On 4 July 2014 21:27, Stefan Dösinger stefandoesinger@gmail.com wrote:
I have done some basic benchmarking of the WRITEONLY flag in combination with DYNAMIC on Windows. The short summary: D3DUSAGE_WRITEONLY has no impact on Nvidia. On AMD GPUs not setting D3DUSAGE_WRITEONLY makes the common CPU->GPU streaming use case slower. If the application maps the buffer with D3DLOCK_READONLY or even reads back its contents, not setting D3DUSAGE_WRITEONLY improves performance considerably.
All tests were run on Windows 7. I have not tested this on Intel.
This is the raw data. The values are frames per seconds. The GPU is mostly idle in my test application. "draw" means the common writeonly use case of buffers where data is written with DISCARD or NOOVERWRITE maps. "read" writes data the usual way, draws, then performs a readonly map and copies the data from the buffer into a separate block of memory. "lock only" behaves like read, but does not perform the memcpy.

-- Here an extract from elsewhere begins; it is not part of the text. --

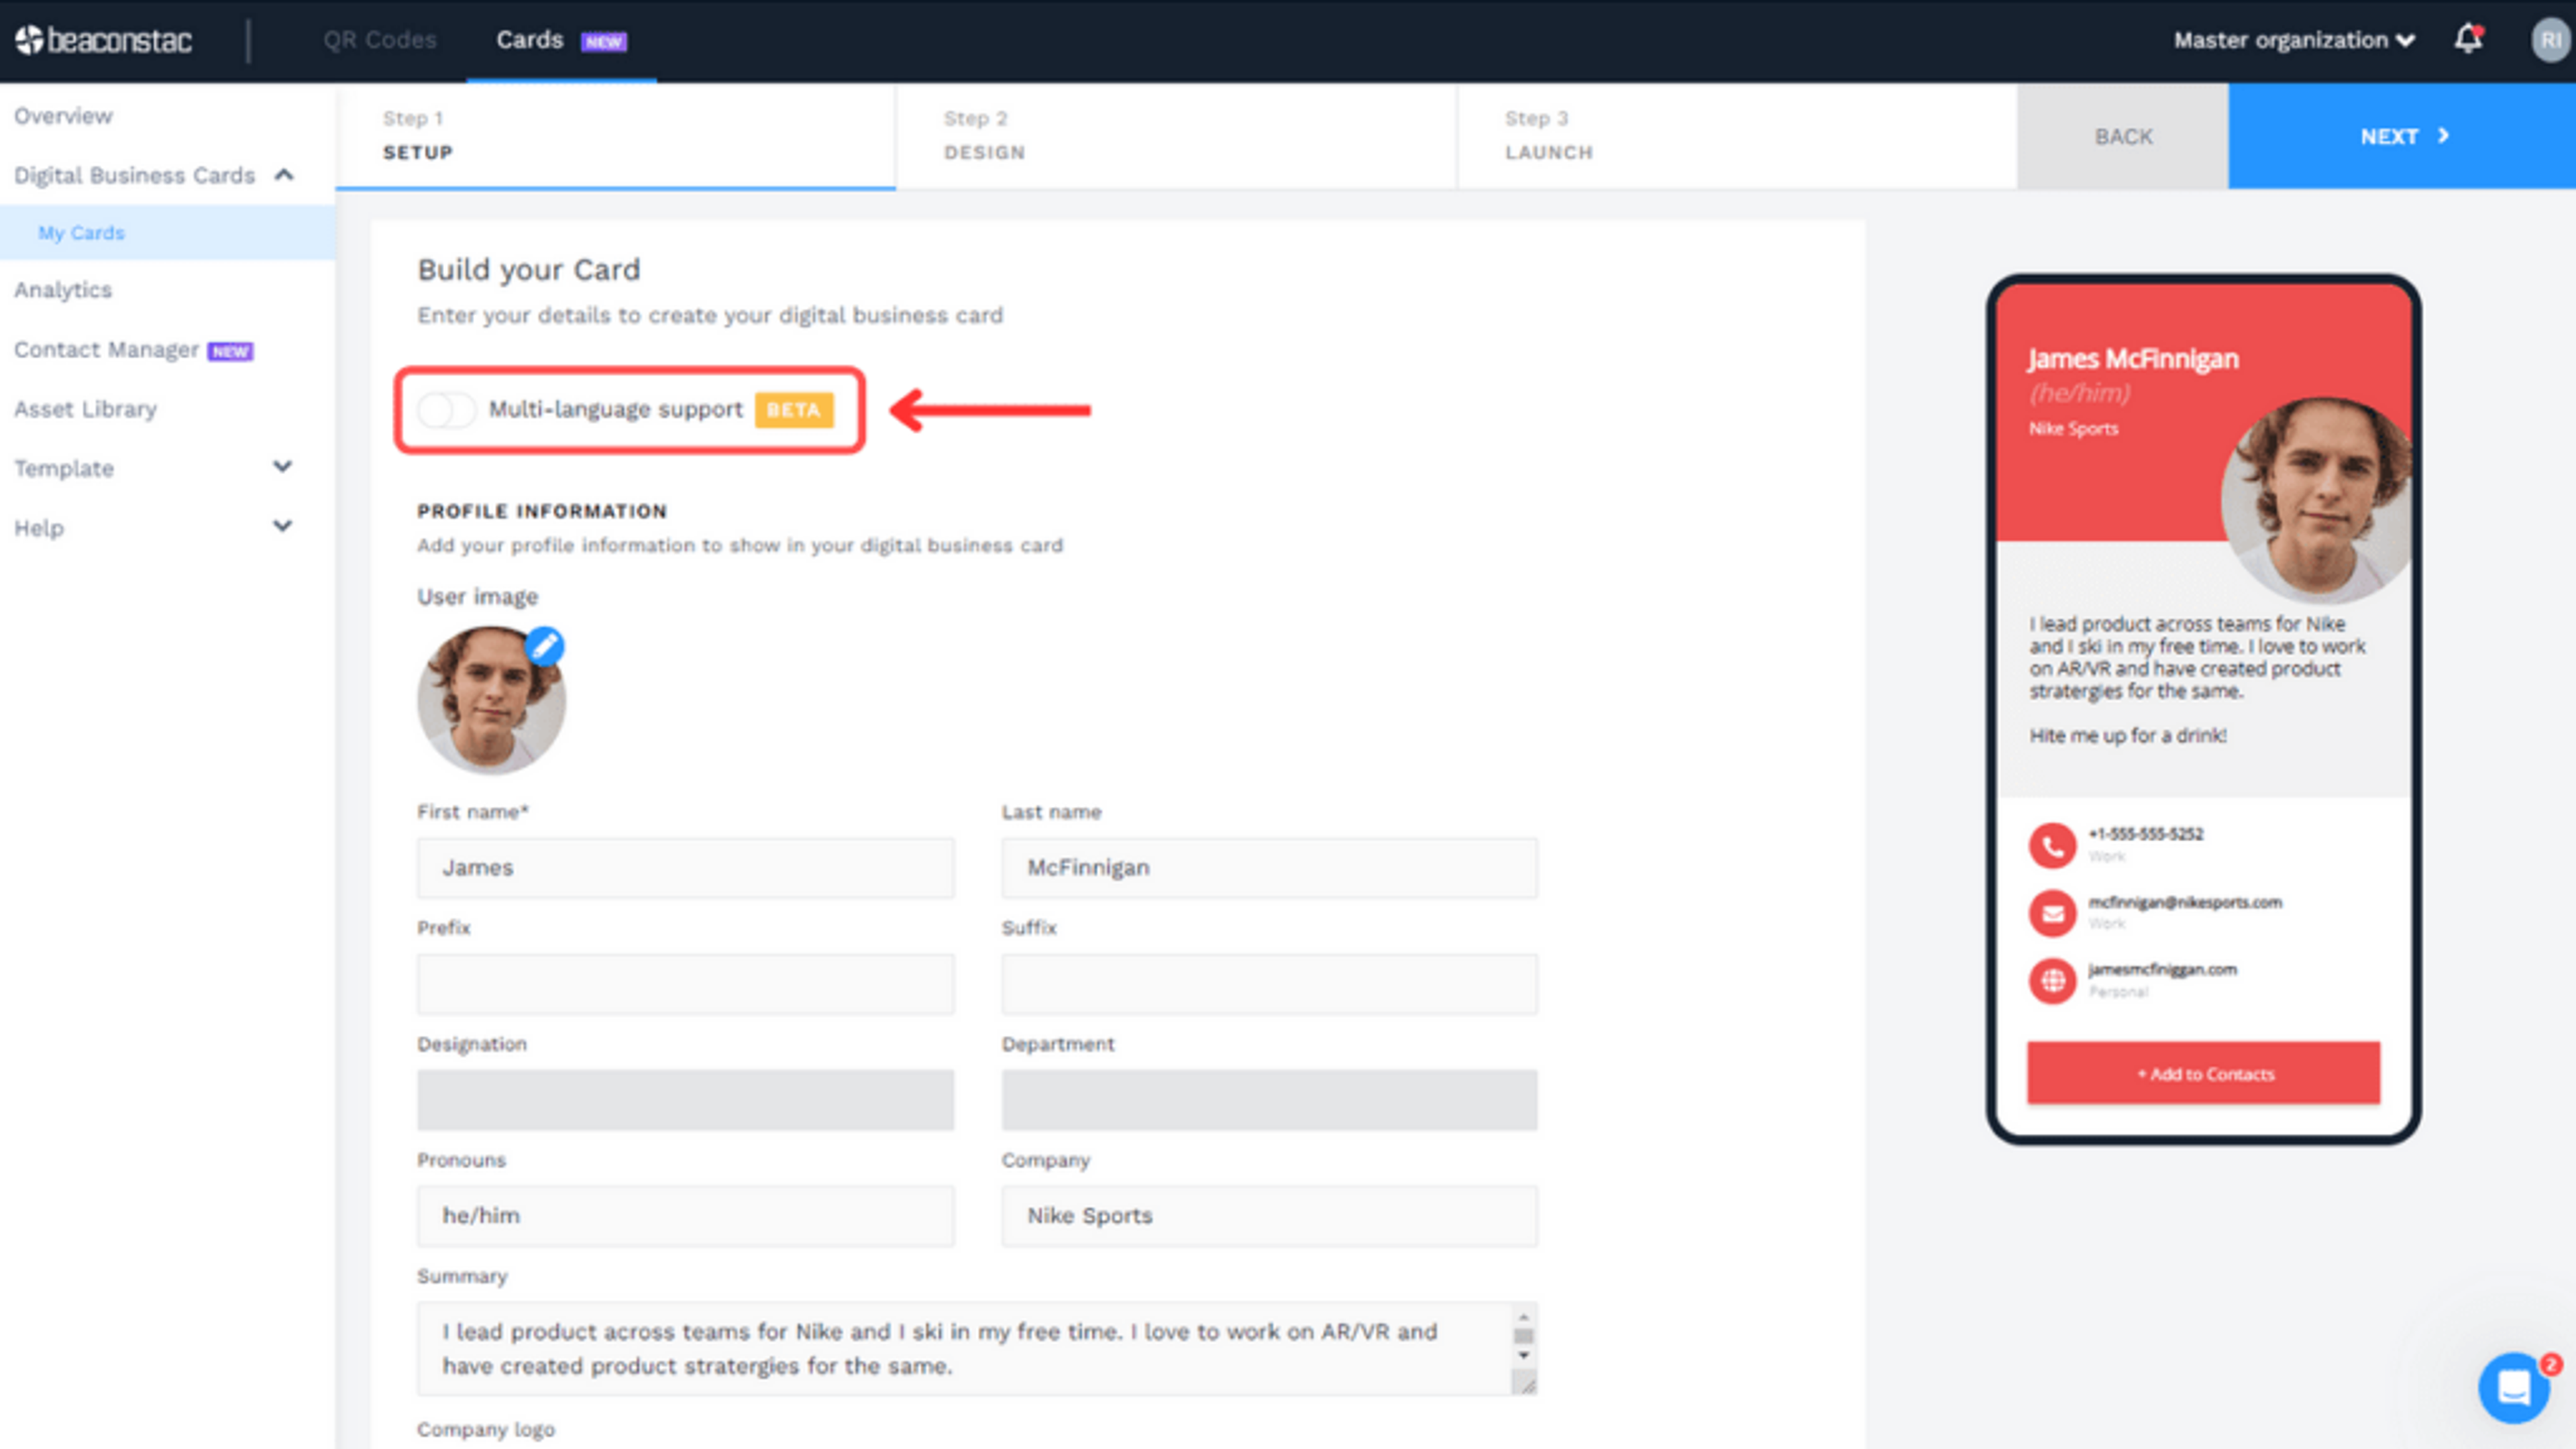
Task: Click Add to Contacts in preview
Action: pos(2204,1074)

dynamic dynamic | writeonly
Geforce 650m draw 925 980 read 1.4 1.4 lock only 390 385
X1600 draw 167 220 read 45 1.69 lock only 159 11.24
hd5770 draw 157 345 read 40 0.39 lock only 145 30
Actually, another guess would be that the driver will hand you a write-combined mapping if D3DUSAGE_WRITEONLY is set. (And just always on NVIDIA.) In theory that would be visible through VirtualQuery(). Of course OpenGL doesn't really allow you to control that, other than implicitly through GL_MAP_WRITE_BIT / GL_MAP_READ_BIT and usage hints.